RECORDS:
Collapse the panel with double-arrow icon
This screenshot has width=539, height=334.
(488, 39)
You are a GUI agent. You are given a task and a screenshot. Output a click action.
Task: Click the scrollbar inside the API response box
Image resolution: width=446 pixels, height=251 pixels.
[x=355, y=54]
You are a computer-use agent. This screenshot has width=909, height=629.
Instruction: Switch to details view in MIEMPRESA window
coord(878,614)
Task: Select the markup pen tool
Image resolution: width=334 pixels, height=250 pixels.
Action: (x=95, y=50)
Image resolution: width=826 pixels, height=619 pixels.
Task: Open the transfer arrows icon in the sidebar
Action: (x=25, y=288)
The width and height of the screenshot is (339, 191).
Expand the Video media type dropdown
* * *
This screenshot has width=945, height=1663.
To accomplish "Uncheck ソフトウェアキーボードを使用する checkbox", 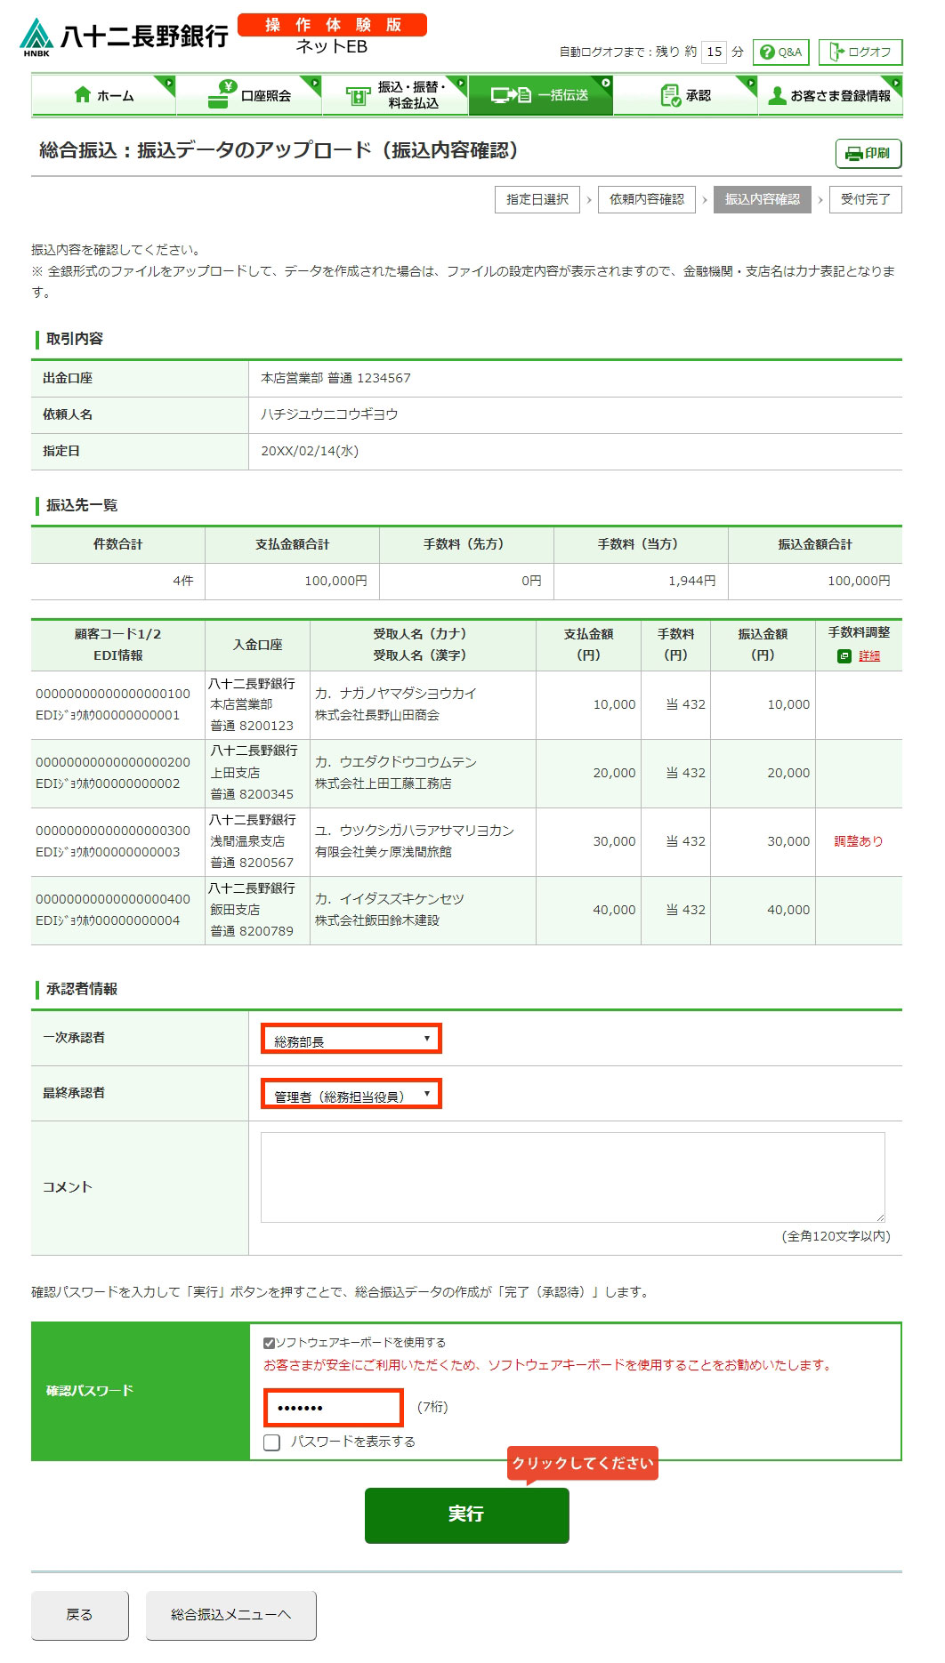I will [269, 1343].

THE EXERCISE:
Reproduce the entries verbatim, starting with the line containing "Collapse the panel with double-arrow icon" and continuing through the line containing "Expand the Video media type dropdown", both lines included.

SOLUTION FOR THIS PROBLEM:
Collapse the panel with double-arrow icon
This screenshot has width=539, height=334.
(488, 39)
You are a GUI agent. You are given a task and a screenshot. Output a click action.
Task: Click the scrollbar inside the API response box
Image resolution: width=446 pixels, height=251 pixels.
[x=355, y=54]
You are a computer-use agent. This screenshot has width=909, height=629.
Instruction: Switch to details view in MIEMPRESA window
coord(878,614)
Task: Select the markup pen tool
Image resolution: width=334 pixels, height=250 pixels.
Action: (x=95, y=50)
Image resolution: width=826 pixels, height=619 pixels.
Task: Open the transfer arrows icon in the sidebar
Action: (x=25, y=288)
The width and height of the screenshot is (339, 191).
Expand the Video media type dropdown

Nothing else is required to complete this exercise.